RECORDS PROVIDED »
◆ ◆ ◆ ◆

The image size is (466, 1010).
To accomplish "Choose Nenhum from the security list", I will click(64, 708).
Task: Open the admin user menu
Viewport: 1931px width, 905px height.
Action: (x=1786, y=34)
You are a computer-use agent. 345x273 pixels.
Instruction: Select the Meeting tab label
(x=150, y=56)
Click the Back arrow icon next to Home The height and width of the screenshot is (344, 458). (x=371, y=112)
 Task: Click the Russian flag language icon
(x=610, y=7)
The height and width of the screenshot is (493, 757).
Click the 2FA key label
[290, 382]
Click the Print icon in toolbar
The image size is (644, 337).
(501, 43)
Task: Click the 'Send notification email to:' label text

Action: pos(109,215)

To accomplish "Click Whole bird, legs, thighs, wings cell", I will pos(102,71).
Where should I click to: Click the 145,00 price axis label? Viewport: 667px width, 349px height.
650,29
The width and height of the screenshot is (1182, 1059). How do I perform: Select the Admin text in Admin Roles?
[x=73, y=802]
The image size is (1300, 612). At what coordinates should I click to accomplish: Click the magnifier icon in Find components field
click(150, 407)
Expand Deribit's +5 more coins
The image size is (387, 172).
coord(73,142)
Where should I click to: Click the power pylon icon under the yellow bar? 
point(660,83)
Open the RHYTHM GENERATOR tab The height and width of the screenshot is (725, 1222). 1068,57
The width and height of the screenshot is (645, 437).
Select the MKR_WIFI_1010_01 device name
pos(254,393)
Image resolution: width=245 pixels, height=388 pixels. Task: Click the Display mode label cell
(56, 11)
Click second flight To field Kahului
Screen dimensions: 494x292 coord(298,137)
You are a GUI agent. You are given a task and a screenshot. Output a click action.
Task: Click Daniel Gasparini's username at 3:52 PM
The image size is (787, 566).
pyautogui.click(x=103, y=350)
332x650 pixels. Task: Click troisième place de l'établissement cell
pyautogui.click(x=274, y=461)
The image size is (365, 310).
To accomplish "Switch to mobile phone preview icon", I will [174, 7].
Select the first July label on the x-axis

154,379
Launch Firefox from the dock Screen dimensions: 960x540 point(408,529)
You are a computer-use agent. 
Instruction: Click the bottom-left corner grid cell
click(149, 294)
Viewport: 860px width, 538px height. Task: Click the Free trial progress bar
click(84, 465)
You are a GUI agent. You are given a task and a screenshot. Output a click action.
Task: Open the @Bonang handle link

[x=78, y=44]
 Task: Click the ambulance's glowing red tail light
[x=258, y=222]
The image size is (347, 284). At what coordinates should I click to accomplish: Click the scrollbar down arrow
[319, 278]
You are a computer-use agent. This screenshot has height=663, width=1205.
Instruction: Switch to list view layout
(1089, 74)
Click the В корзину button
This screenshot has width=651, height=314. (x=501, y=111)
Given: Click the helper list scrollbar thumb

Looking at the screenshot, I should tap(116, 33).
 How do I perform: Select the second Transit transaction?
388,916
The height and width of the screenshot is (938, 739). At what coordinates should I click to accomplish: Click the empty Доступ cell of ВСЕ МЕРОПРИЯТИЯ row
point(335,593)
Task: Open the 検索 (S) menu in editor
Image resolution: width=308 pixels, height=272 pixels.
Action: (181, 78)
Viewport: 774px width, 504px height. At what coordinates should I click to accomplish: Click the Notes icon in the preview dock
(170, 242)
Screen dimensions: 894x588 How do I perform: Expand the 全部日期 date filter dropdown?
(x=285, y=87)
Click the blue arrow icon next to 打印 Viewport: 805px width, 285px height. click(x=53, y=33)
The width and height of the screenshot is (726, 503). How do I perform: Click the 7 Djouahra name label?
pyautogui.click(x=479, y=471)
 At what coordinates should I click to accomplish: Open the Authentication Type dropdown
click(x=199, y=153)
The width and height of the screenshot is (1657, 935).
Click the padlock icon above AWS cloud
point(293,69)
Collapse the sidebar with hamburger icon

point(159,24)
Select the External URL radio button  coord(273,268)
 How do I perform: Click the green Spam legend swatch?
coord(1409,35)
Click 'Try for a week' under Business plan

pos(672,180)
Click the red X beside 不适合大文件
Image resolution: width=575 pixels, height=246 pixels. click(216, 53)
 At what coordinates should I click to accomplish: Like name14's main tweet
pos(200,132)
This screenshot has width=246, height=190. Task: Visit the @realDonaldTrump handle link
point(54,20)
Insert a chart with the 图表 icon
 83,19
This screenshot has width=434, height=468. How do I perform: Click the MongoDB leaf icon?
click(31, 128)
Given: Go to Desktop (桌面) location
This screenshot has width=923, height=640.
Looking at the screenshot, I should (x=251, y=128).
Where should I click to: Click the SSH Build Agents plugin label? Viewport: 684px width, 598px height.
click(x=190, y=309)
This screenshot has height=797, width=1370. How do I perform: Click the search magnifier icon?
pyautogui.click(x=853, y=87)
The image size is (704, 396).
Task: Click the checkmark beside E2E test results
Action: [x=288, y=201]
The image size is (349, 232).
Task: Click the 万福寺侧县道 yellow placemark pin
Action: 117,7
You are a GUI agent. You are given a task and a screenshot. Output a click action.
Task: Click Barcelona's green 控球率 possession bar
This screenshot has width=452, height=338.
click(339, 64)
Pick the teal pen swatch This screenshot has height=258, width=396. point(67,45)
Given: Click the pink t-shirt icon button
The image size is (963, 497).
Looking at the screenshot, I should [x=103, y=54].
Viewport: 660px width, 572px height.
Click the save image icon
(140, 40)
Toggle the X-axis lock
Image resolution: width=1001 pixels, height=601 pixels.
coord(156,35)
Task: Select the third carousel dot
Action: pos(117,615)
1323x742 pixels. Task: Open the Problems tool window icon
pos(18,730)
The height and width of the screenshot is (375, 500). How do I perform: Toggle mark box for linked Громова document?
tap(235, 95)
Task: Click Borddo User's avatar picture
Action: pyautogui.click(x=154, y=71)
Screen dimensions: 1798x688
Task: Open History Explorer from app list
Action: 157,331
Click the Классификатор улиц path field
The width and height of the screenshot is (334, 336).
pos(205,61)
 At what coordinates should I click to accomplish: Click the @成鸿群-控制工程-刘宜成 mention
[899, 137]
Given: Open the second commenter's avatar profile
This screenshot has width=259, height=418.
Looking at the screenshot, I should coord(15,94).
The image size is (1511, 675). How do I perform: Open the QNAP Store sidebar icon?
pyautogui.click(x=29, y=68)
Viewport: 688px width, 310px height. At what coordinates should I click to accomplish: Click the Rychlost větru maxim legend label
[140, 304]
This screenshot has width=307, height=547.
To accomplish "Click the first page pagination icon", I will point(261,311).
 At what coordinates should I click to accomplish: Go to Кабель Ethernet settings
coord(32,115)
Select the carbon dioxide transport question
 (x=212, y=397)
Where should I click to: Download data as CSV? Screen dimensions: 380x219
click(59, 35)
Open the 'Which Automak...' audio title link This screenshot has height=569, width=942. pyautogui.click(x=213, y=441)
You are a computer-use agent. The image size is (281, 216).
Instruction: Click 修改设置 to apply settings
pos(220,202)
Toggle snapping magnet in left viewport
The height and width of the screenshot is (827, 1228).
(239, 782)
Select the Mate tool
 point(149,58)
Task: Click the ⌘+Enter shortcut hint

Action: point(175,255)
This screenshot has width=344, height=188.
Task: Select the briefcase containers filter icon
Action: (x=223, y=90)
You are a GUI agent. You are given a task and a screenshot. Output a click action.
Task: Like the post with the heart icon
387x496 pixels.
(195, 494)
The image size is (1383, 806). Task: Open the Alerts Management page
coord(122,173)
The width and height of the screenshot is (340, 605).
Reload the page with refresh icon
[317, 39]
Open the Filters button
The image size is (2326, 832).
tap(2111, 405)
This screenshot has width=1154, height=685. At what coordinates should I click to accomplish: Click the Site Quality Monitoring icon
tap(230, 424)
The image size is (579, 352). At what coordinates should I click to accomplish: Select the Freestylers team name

◆ ◆ ◆ ◆

THE REQUEST » Reproduce the listing from its first line through the line containing "pyautogui.click(x=274, y=461)", swapping "Russian" for "German" and leaving everything else unchanged.

EXERCISE ANSWER »
The image size is (466, 1010).
To accomplish "Choose Nenhum from the security list", I will click(64, 708).
Task: Open the admin user menu
Viewport: 1931px width, 905px height.
Action: (x=1786, y=34)
You are a computer-use agent. 345x273 pixels.
Instruction: Select the Meeting tab label
(x=150, y=56)
Click the Back arrow icon next to Home The height and width of the screenshot is (344, 458). (x=371, y=112)
 Task: Click the German flag language icon
(x=610, y=7)
The height and width of the screenshot is (493, 757).
Click the 2FA key label
[290, 382]
Click the Print icon in toolbar
The image size is (644, 337).
(501, 43)
Task: Click the 'Send notification email to:' label text

Action: pos(109,215)

To accomplish "Click Whole bird, legs, thighs, wings cell", I will pos(102,71).
Where should I click to: Click the 145,00 price axis label? Viewport: 667px width, 349px height.
650,29
The width and height of the screenshot is (1182, 1059). How do I perform: Select the Admin text in Admin Roles?
[x=73, y=802]
The image size is (1300, 612). At what coordinates should I click to accomplish: Click the magnifier icon in Find components field
click(150, 407)
Expand Deribit's +5 more coins
The image size is (387, 172).
coord(73,142)
Where should I click to: Click the power pylon icon under the yellow bar? 
point(660,83)
Open the RHYTHM GENERATOR tab The height and width of the screenshot is (725, 1222). 1068,57
The width and height of the screenshot is (645, 437).
Select the MKR_WIFI_1010_01 device name
pos(254,393)
Image resolution: width=245 pixels, height=388 pixels. Task: Click the Display mode label cell
(56, 11)
Click second flight To field Kahului
Screen dimensions: 494x292 coord(298,137)
You are a GUI agent. You are given a task and a screenshot. Output a click action.
Task: Click Daniel Gasparini's username at 3:52 PM
The image size is (787, 566).
pyautogui.click(x=103, y=350)
332x650 pixels. Task: Click troisième place de l'établissement cell
pyautogui.click(x=274, y=461)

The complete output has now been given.